WHAT YOU NEED TO DO:
Rewrite the data below, replacing "WLAN" with "Wi-Fi" and keeping everything else the same.

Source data
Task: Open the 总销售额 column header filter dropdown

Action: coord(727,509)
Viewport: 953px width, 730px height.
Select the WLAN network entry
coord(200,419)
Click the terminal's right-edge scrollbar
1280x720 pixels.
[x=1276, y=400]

FINISHED EXERCISE:
Task: Open the 总销售额 column header filter dropdown

Action: coord(727,509)
Viewport: 953px width, 730px height.
Select the Wi-Fi network entry
coord(200,419)
Click the terminal's right-edge scrollbar
1280x720 pixels.
[x=1276, y=400]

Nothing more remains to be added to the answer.